Première
par Damien Leblanc
On sait combien François Ozon aime, depuis maintenant vingt-cinq ans qu’il officie au cinéma, observer les failles et culpabilités humaines en passant malicieusement de la comédie à la tragédie. Après la tonalité drôle et ludique de Mon Crime, le cinéaste revient ainsi à une intrigue criminelle en privilégiant cette fois les zones d’ombre, l’ambiance dramatique et les couleurs grises de l’automne.
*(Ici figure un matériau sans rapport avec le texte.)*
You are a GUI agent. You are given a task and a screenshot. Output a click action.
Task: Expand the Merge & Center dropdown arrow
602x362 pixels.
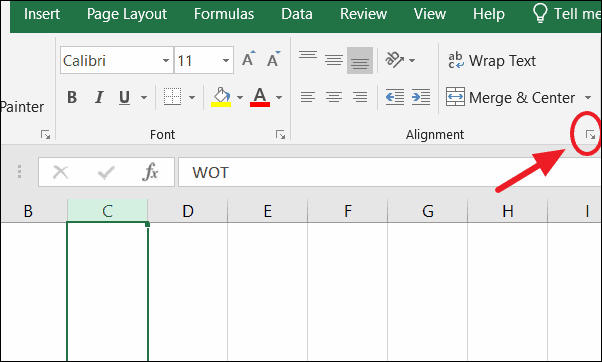click(x=588, y=98)
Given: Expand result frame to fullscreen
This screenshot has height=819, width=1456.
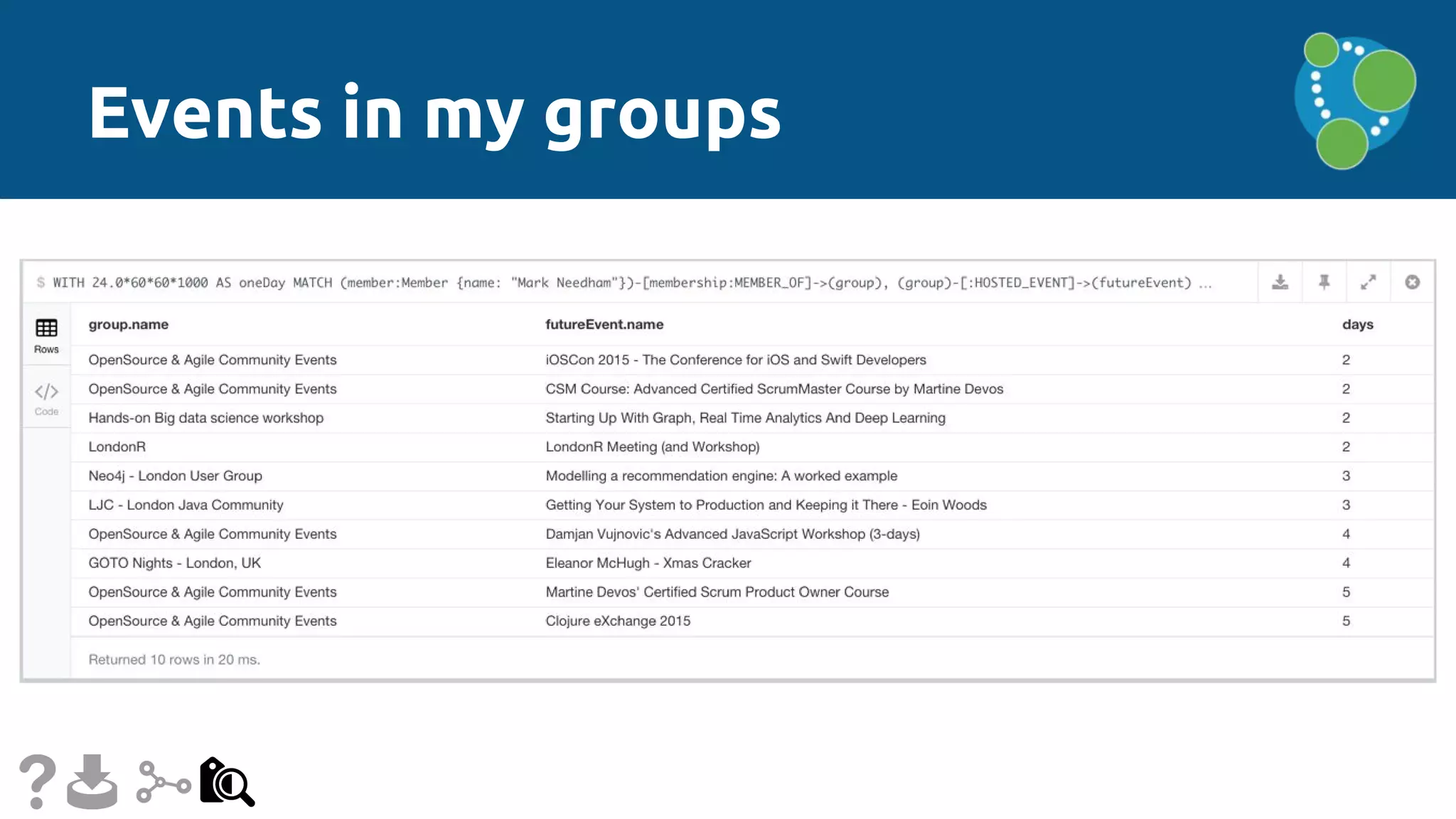Looking at the screenshot, I should [x=1368, y=282].
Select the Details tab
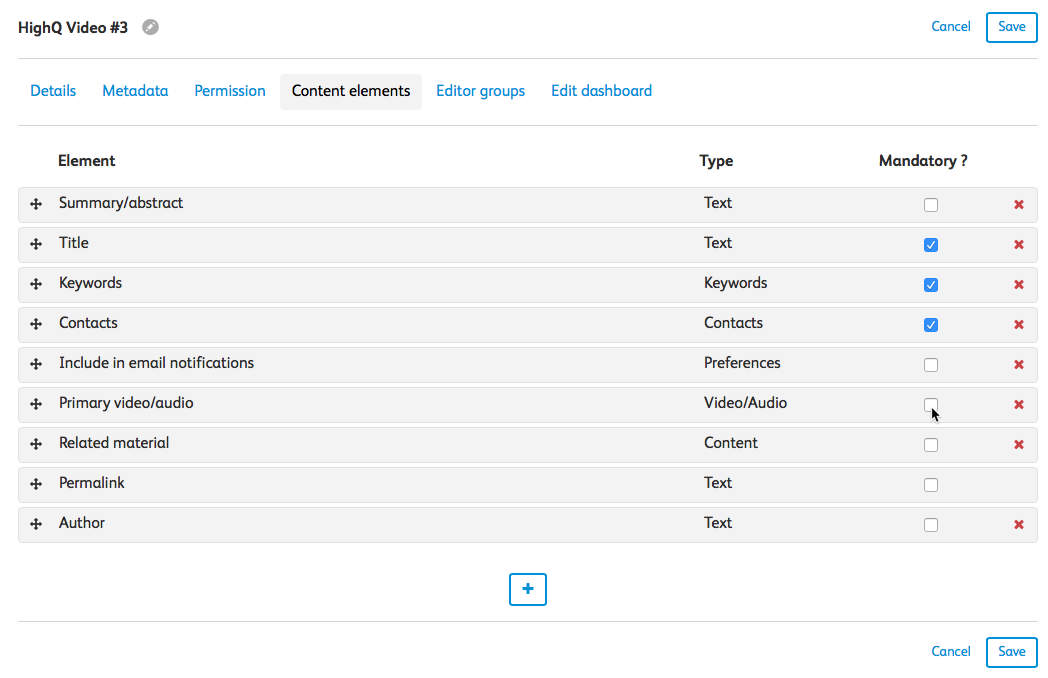Image resolution: width=1048 pixels, height=678 pixels. pos(53,91)
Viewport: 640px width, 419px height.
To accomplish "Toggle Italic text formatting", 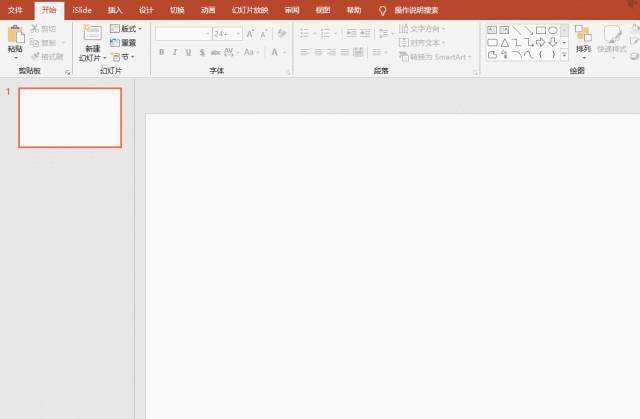I will click(x=175, y=52).
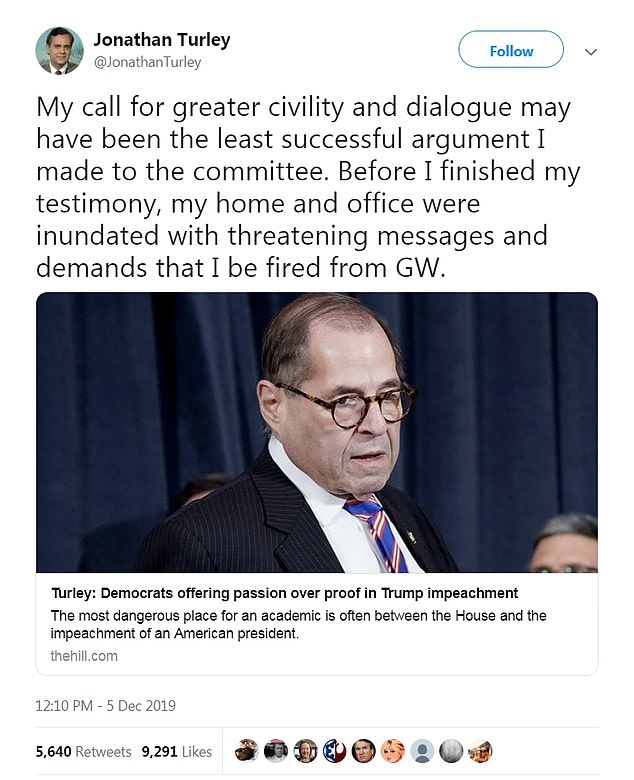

Marqué par son envie de filmer « des actrices d’un certain âge » et de saisir la beauté mystérieuse des rides sur leurs visages, Ozon raconte l’histoire d’une grand-mère qui mène une retraite en apparence paisible en Bourgogne. Lors des vacances de la Toussaint, un empoisonnement aux champignons, dont on ne sait pas s’il est volontaire, déclenche pourtant tout un engrenage qui mènera à une enquête de police. Avec cette question : l’octogénaire a-t-elle voulu tuer sa propre fille, avec qui elle entretient des rapports complexes ? Si le scénario prend plaisir à laisser planer les non-dits, le rythme souffre précisément de cette indécision qui nous laisse entre deux feux et cadre assez mal avec l’ambition d’un thriller vénéneux. Car plutôt que de nous inciter à remplir émotionnellement les hors-champs, ces ellipses narratives limitent la possibilité de ressentir un authentique vertige. Reste un honorable casting, porté par l’ambivalente Hélène Vincent et l’écorché Pierre Lottin, qui forment une famille recomposée et dysfonctionnelle face à laquelle on aurait adoré être encore davantage troublés.